• **WORK INSTRUCTION**:
Every line of the material below is to be printed again exactly.
----- SOURCE DATA -----
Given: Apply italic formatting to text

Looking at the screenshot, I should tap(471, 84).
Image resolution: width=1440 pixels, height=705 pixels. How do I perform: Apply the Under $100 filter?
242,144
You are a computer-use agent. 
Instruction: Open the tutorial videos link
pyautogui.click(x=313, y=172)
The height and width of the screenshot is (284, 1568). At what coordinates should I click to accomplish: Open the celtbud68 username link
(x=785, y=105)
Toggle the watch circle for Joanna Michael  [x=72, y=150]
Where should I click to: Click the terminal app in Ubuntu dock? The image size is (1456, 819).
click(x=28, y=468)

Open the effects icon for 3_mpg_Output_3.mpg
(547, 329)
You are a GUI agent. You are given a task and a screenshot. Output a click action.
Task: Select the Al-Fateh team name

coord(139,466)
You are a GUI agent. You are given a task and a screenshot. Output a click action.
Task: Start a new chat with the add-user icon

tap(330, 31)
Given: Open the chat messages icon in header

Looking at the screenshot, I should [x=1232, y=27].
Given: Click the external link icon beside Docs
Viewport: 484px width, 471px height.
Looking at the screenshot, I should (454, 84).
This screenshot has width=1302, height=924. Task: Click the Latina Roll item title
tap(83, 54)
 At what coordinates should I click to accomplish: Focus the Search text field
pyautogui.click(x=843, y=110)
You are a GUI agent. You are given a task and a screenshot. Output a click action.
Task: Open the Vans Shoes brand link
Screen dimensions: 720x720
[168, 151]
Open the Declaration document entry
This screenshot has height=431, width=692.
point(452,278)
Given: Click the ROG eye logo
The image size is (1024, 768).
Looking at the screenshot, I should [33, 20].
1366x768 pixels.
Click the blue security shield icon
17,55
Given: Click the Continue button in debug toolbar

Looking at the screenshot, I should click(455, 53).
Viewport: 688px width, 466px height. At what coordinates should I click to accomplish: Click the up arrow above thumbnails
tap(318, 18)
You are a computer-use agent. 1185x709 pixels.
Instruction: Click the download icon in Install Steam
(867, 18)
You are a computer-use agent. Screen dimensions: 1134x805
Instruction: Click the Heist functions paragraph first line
-----
• **RESULT OF THIS EXERCISE**:
Given: Apply italic formatting to text

Looking at the screenshot, I should tap(471, 84).
Image resolution: width=1440 pixels, height=705 pixels. How do I perform: Apply the Under $100 filter?
242,144
You are a computer-use agent. 
Instruction: Open the tutorial videos link
pyautogui.click(x=313, y=172)
The height and width of the screenshot is (284, 1568). At what coordinates should I click to accomplish: Open the celtbud68 username link
(x=785, y=105)
Toggle the watch circle for Joanna Michael  [x=72, y=150]
Where should I click to: Click the terminal app in Ubuntu dock? The image size is (1456, 819).
click(x=28, y=468)

Open the effects icon for 3_mpg_Output_3.mpg
(547, 329)
You are a GUI agent. You are given a task and a screenshot. Output a click action.
Task: Select the Al-Fateh team name

coord(139,466)
You are a GUI agent. You are given a task and a screenshot. Output a click action.
Task: Start a new chat with the add-user icon

tap(330, 31)
Given: Open the chat messages icon in header

Looking at the screenshot, I should [x=1232, y=27].
Given: Click the external link icon beside Docs
Viewport: 484px width, 471px height.
Looking at the screenshot, I should (454, 84).
This screenshot has width=1302, height=924. Task: Click the Latina Roll item title
tap(83, 54)
 At what coordinates should I click to accomplish: Focus the Search text field
pyautogui.click(x=843, y=110)
You are a GUI agent. You are given a task and a screenshot. Output a click action.
Task: Open the Vans Shoes brand link
Screen dimensions: 720x720
[168, 151]
Open the Declaration document entry
This screenshot has height=431, width=692.
point(452,278)
Given: Click the ROG eye logo
The image size is (1024, 768).
Looking at the screenshot, I should [33, 20].
1366x768 pixels.
Click the blue security shield icon
17,55
Given: Click the Continue button in debug toolbar

Looking at the screenshot, I should click(455, 53).
Viewport: 688px width, 466px height. At what coordinates should I click to accomplish: Click the up arrow above thumbnails
tap(318, 18)
You are a computer-use agent. 1185x709 pixels.
Instruction: Click the download icon in Install Steam
(867, 18)
You are a computer-use agent. Screen dimensions: 1134x805
Instruction: Click the Heist functions paragraph first line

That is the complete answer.